A Cándido Campos.
¡Si habré yo visto noches endiabladas, de viento, de lluvia, de
frío, de truenos, de rayos, todo revuelto y enfurecido en una negrura de
fondo de zalamanca!... ¡Pero esa noche!... Aquello no era llover, era
diluviar. Parecía que Dios, después de haber abierto los grifos del
cielo, se hubiera ido a matear con San Pedro y que, discutiendo
parejeros, se hubiera olvidado de volver para cerrarlos...
Caía agua como calamidades sobrecristiano sin suerte; y, entreverados con el chaparrón, unos truenos bárbaros, amenazando romper el techo del campo, y unos relámpagos inmensos que corcobiaban en el cielo, jediendo a rayo.
¡Qué noche, madre mía!... Y era en Agosto, con un frío que daba asco.

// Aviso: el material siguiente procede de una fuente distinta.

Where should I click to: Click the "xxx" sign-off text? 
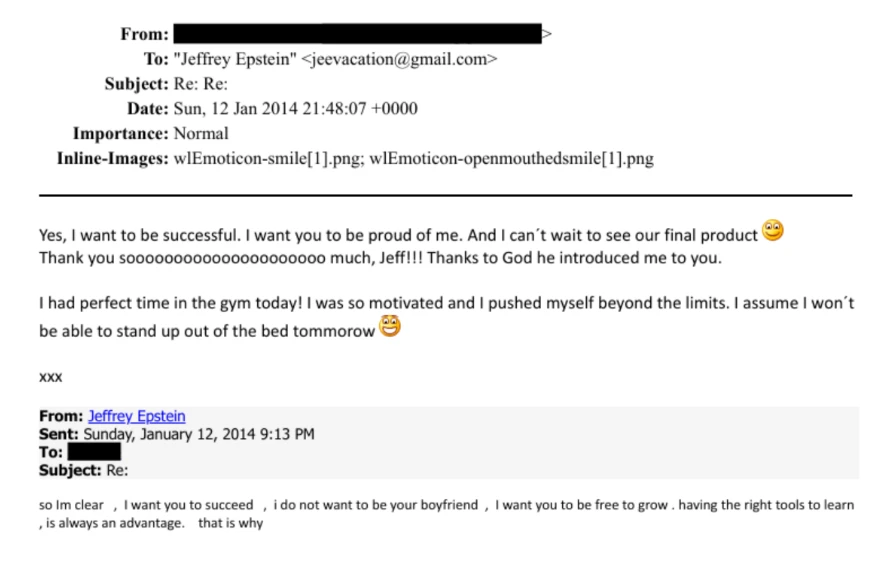51,377
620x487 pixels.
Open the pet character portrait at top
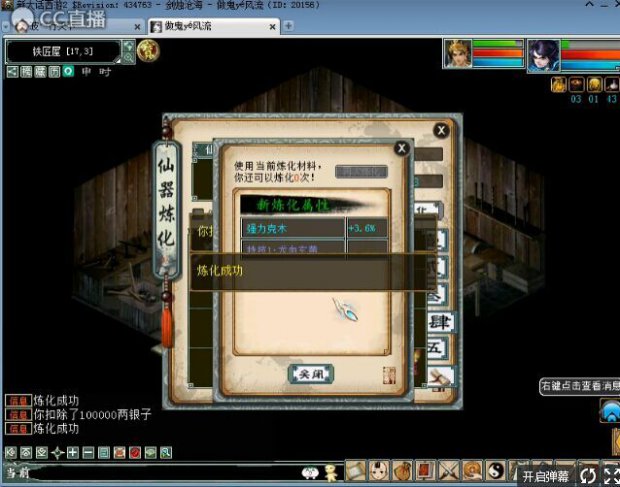[x=458, y=53]
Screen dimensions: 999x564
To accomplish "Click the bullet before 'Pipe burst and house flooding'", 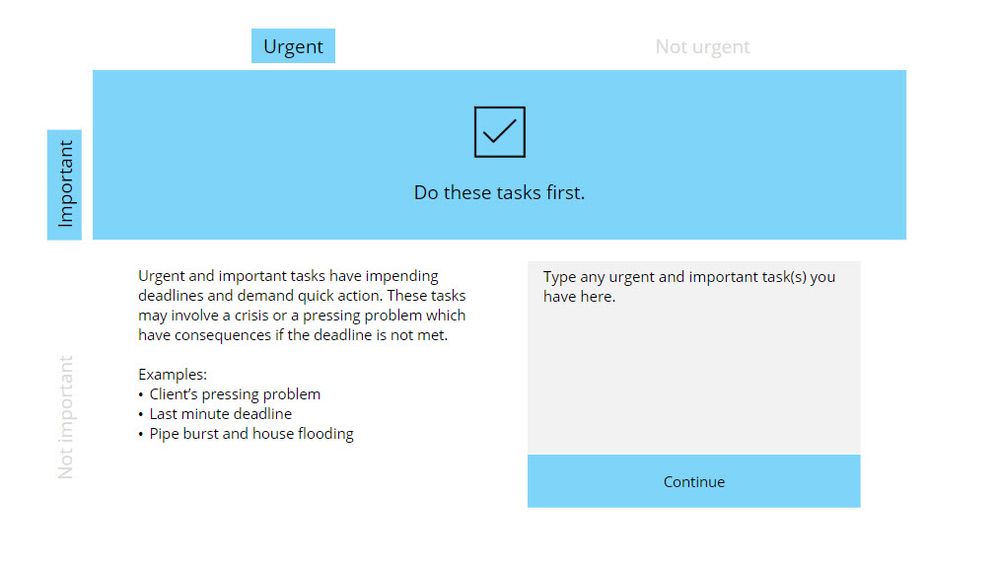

Yo tenía las botas llenas de agua, la bombacha pegada a las piernas y el poncho, empapado, me pesaba sobre los hombros como si me hubiese caído encima uno de los cuatrocientos novillos gordos de la tropa.
Debo advertir que era en el tiempo de antes puro campo abierto, sin calles alambradas, sin corrales donde encerrar. Y llevábamos tres días, arriando novillada chúcara, liviana de pies, armada en cornamenta, sobrada de bríos, brava y potente como los espinillares del Cebollatí, de donde la habíamos recogido a tarascón de perro en los garrones.
El frío, el sueño, el cansancio, habían hecho de mí algo semejante a una pulpa blandita cubierta de espuma... asquerosa: una de esas pulpas de res flaca y cansada, que ni los perros mascan. Palabra: ¡no exagero!...
Era la primera vez que tropiaba. Los peones me consideraban un tanto cajetilla, y el amor propio me obligó a esfuerzos cpie luego comprendí eran, zonceras y zonceras peligrosas.
Pero vuelvo al relato.
Habíamos hecho alto, y aun cuando no me correspondía el cuarto de ronda, quise hacerlo para demostrar resistencia a los gauchos rudos y burlones que me acompañaban. A caballo, tiritando de frío, maldecía mi ocurrencia de meterme a tropero y pensaba: ¡si cada uno de los que comen tranquilamente en sus casas del pueblo el asado y el puchero, supieran las penurias sufridas por el gaucho anónimo que condujo la res a la tablada!... Pero esas cosas no se saben; ¡y si por casualidad, llegan a saberse, no se les hace caso!...
Bueno. Yo tenía los ojos duros de sueño, un hambre de perro gaucho y un frío, un frío... Sólo la vanidad me impedía dejarme caer del caballo y dejar que el diablo marchara con la tropa. Cavilaba y maldecía cuando se me acercó don Pascual, el peón más viejo de mi cuadrilla, y me dijo:
—¿Quiere churrasquiar?
—¿Adonde?
—Aquí no más.
Me pareció absurdo, pero accedí. Bajo una carona que servía de techo, don Pascual cavó un pocito, hizo fuego, chamuscó un churrasco. ¡Delicioso manjar!... Carne flaca, medio cruda, sin sal... ¡Delicioso manjar!... ¡Nunca he comido otro semejante!...
En cuclillas, echado el poncho sobre la cabeza, oía la lluvia que al caer sobre la tela endurecida hacía papapá, papapá, papapá. Y como el viejo encontró modo de armarme y encenderme un cigarrillo, yo estaba contento. Empero, Pascual hablaba, y hablaba de cosas que, francamente, maldita la gracia que me hacían. Hablaba de cosas trágicas: en el campo, lo normal, lo natural, lo simple, no merece los honores del relato...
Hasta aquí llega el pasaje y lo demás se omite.